Funny , even mormons do kiss before marriage. May be we should read the whole bible to make sure of that. But remember kissing can turn both of you on and lead you to sex.
I respect their choice, but I don't understand it. Sexuality is something very important in a couple's life. Sometimes even if u have feelings for a person, even deep feelings, bad sex can mess everything up. U can teach how to kiss, u can teach how to have good sex sometimes, but u may not have a good feeling together anyways. So I would never merry someone without try. I wish the best to all the ppl who make that choice, but I prefer to try and be sure that there is sexual feeling between me and him.
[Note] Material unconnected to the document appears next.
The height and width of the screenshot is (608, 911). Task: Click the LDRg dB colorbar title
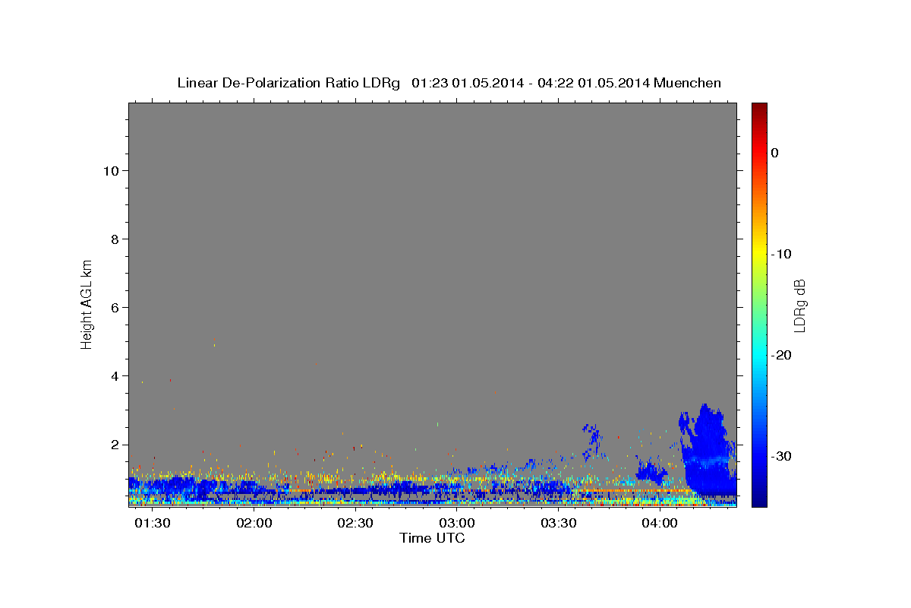point(799,306)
Totally agree with this one... I'm a Christian and I think this just sounds like a load of crap. And, furthermore...doesn't it say something about their will power (or lack thereof) if they feel as though lying on the same couch or kissing or anything will somehow end up with them breaking their vow of abstinance. Where do you draw the line? Trust me, I'm all for abstinance - and commend people who choose it...but, these guys are just taking it too far. Surely the indication of a solid faith is to be TESTED and prove yourself true to your beliefs...Not to avoid all testing altogether out of fear of failure. What does that prove? I mean, to each their own...but, I personally think that's stupid and, as a Christian, I find it embarassing that those people are representing my faith.
Don't be surprised. It's all a matter of culture. In this case, this particular segment of Christian culture. If you were raised a certain way, that's what's normal to you.
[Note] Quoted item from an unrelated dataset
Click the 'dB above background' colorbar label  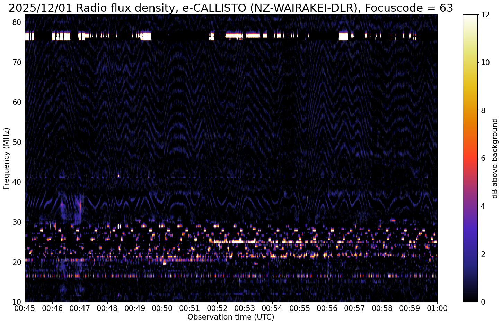[x=495, y=158]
Well that all very sweet, BUT im a firm believer in trying on a few pair of shoes so i can find a pair that fits nicely How awful if she now finds out he has terrible Halitosis, too late shes already bought the goods and thrown away the reciept :?
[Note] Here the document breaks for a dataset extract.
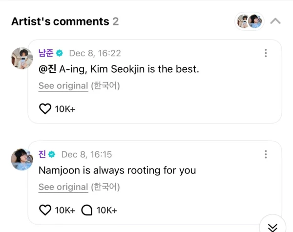See original of 진's comment
The height and width of the screenshot is (232, 293).
[x=63, y=187]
what about an internet smooch? Is this ok? :smt058 Maybe just a kiss on the cheek. Don't want to waste it, after alllll! :smt101
Your answer my dear is Nowhere in the Bible does it say a couple shouldn't kiss before marriage. But if you really want to remain abstainate, there is good reason to refrain from kissing. Maghalil makes a good point here. So does Toronto. Exactly where do you draw the line? I think it's personal, I knew my own weakness when my guy and I started dating and we had very, very strong chemistry, so I chose not even to hold his hand in the theater. We didn't exactly talk about it, I just knew I would probably melt into a puddle at his feet if he touched me to sweetly, so I kept my space, until I could get a handle on my own emotions. I do not plan on waiting till marriage for that first kiss, but, I'm sure they knew their own weaknesses. As far as the Bible addressing will power, it says to "flee youthful lusts" it doesn't tell us to be strong in the face of them, it says to get out, it also says to "abstain from the appearance of evil" and in this case these guys are abstinence teachers, so they probably felt they had to take some extra precautions, for the sake of their won testimony. (You know the "higher standard" for some issue.) The Bible also says "you should not tempt the Lord your God". In other words don't set yourself up for failure. Fear of failure is another issue, and I do agree with you about not avoiding things because of it. However some things may not be worth the risk for some of us. I agree 100 % and I'm sure this couple would agree with that statement in bold, that is exactly why they chose to keep themselves until their wedding day. You see what if they had broken up or not gotten married after all? Then if they had already tried each other on for size as you indicate below, then they would not have had their purity left. There is a real joining, whether you call it spiritual or what, when 2 people have sex, and there is a ripping of both persons "souls" (for lack of a better word) when they don't stay together. So some of us prefer to limit that damage to ourselves rather than "try it on for size". I respect that you are not criticizing them for their decision, only stating that you wouldn't want to do it that way, which I also respect, but I wanted to explain why some of us do chose to wait.